Check each line of the records below and collect those that include the word "floating".

Source records
▼▼▼

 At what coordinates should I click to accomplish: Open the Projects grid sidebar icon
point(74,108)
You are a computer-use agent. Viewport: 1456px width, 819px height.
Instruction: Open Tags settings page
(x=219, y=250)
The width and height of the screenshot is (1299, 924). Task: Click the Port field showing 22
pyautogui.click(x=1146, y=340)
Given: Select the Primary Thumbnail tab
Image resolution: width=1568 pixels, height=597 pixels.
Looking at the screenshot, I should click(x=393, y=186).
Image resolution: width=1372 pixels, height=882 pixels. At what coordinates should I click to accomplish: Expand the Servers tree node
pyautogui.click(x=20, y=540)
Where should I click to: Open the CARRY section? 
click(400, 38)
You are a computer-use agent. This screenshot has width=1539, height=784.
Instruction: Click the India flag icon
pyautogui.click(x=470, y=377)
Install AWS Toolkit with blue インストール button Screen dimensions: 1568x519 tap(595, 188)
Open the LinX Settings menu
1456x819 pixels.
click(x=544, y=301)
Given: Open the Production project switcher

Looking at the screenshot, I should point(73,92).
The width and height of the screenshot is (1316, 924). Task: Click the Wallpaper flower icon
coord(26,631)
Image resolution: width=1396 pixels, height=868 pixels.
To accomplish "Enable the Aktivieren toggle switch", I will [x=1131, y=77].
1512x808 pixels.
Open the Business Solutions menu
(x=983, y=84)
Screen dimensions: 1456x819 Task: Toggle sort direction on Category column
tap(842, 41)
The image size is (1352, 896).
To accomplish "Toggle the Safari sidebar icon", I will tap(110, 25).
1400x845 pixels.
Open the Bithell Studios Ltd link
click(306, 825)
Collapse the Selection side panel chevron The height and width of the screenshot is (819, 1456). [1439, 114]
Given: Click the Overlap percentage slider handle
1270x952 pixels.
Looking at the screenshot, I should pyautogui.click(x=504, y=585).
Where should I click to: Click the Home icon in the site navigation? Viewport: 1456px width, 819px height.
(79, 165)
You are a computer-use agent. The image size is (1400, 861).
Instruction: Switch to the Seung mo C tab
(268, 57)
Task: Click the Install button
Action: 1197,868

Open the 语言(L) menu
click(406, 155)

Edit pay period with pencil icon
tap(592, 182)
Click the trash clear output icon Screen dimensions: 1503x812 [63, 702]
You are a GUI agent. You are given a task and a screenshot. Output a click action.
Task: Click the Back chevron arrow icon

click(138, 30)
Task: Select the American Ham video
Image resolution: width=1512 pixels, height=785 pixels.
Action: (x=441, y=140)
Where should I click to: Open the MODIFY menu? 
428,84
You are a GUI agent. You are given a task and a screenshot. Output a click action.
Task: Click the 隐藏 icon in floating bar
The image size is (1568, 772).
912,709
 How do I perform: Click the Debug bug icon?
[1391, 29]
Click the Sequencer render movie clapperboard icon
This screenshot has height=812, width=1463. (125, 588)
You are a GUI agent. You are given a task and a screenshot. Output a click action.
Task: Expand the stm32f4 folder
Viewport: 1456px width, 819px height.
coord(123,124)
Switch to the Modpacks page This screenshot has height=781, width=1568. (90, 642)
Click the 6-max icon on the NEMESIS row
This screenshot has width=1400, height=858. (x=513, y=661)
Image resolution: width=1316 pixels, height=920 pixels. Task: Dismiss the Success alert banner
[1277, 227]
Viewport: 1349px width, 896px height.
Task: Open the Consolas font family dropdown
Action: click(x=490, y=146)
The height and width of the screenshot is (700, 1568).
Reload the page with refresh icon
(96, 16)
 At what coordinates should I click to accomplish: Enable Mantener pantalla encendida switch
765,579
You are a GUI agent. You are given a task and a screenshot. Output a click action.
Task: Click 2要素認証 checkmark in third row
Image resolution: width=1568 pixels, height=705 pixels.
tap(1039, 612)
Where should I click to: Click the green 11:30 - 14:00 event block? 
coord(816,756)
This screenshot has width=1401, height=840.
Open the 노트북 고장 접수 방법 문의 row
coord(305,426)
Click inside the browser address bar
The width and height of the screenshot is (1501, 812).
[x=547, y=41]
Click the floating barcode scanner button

▲▲▲

> **ANSWER AREA**
Task: Click the 隐藏 icon in floating bar
Click the floating barcode scanner button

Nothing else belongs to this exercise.